FRAGMENTO DEL DOCUMENTO
☆ ☆ ☆ ☆

Sobre el abuso infantil y sus estragos han estudiado y publicado profusamente autores como la gran Alice Miller, quien describe el modo en que se instala y opera el mecanismo de negación. Tendemos a minimizar o negar los abusos maternos y paternos porque desmontar la lealtad hacia nuestros criadores resulta devastador. Esto explica el hecho de que  relatemos las palizas que nos daban como si fueran anécdotas chistosas (evasión) o acatemos con obediencia las etiquetas construidas desde la mirada o discurso de nuestra madre o padre cuando nos calificaban de “niño o niña terrible,  llorón, miedoso  o perezoso…”.  Etiquetas o juicios a partir de los cuales la civilización en general  y nuestros criadores inmersos en dichas creencias justificaban la descalificación de las necesidades de las criaturas y el consecuente abuso del cual hemos sido víctimas, y que incorporamos en nuestra psique por lealtad a nuestros progenitores, para "asegurarnos" su amor y aprobación, para no enfrentar la desgarradora realidad de abandono soledad y maltrato cuando solo éramos niños vulnerables y dependientes que se portaban como niños,   inquietos, movedizos, exploradores, con ideas propias, con miedos, con necesidad de mirada, interacción, vínculo, cuerpo materno… niños que pedíamos lo que genuinamente necesitábamos, pero que no fuimos sentidos por nuestra madre, padre, educador, que no fuimos validados en nuestros sentires y necesidades incuestionables, que no obtuvimos respuesta sensible ni la disposición emocional de nuestros padres,  niños incomprendidos, amenazados, sistemáticamente juzgados, culpados, niños con miedo, irrespetados, abusados ...

☆ ☆ ☆ ☆

INSTRUCCIONES
(1) Según el texto sobre el abuso infantil, ¿qué mecanismo describe Alice Miller?
(2) Extrae de las entradas cada línea que contenga la palabra "accomplish", respetando mayúsculas y minúsculas.

Elementos guardados del conjunto de datos
☆ ☆ ☆ ☆

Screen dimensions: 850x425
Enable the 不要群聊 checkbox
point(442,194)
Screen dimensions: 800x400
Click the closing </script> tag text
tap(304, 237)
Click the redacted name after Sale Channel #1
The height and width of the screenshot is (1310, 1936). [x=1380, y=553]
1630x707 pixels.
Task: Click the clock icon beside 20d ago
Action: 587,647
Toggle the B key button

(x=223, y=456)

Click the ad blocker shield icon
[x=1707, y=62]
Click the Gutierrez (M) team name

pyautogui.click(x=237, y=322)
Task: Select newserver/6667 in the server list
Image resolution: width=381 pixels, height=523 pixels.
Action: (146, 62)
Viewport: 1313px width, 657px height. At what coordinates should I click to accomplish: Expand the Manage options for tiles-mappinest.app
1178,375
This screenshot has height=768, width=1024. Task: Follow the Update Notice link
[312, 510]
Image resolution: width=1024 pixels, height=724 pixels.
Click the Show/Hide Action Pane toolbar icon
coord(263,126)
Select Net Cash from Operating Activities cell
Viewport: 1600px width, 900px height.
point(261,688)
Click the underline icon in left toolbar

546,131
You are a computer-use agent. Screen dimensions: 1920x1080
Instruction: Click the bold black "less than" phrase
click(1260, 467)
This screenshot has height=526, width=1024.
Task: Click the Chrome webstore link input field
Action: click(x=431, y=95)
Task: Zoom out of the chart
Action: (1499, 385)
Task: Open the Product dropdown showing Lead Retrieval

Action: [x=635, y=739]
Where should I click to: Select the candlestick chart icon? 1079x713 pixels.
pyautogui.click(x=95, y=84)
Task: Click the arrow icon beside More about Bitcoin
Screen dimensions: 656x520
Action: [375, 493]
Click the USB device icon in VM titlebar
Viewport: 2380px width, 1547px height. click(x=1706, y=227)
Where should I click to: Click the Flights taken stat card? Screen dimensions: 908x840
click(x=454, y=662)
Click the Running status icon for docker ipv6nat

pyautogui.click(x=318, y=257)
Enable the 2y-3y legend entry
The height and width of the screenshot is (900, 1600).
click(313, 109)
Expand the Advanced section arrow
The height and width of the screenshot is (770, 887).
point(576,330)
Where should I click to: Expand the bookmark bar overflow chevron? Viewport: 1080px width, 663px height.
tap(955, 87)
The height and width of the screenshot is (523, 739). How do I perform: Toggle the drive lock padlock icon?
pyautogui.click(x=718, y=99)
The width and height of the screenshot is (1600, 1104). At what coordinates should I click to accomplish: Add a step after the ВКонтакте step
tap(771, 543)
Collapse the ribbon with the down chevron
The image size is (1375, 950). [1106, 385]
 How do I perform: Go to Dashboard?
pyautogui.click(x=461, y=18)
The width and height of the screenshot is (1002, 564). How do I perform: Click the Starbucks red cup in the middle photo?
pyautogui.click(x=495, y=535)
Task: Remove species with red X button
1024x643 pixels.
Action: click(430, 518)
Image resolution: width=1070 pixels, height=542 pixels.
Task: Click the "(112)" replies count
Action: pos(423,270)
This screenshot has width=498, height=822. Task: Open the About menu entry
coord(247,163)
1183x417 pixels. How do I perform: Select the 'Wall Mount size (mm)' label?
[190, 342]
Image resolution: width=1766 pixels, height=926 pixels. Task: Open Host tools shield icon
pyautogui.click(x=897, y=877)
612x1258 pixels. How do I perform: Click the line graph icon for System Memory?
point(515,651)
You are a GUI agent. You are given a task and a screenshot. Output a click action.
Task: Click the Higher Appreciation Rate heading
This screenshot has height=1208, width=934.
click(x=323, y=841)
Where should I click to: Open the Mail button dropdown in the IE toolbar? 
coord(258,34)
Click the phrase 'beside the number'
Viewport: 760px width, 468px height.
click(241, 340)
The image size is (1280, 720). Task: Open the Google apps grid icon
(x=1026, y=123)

☆ ☆ ☆ ☆

RESPUESTAS POR TAREA
(1) El mecanismo de negación, del que describe el modo en que se instala y opera.

(2)
Viewport: 1313px width, 657px height. At what coordinates should I click to accomplish: Expand the Manage options for tiles-mappinest.app
The width and height of the screenshot is (1600, 1104). At what coordinates should I click to accomplish: Add a step after the ВКонтакте step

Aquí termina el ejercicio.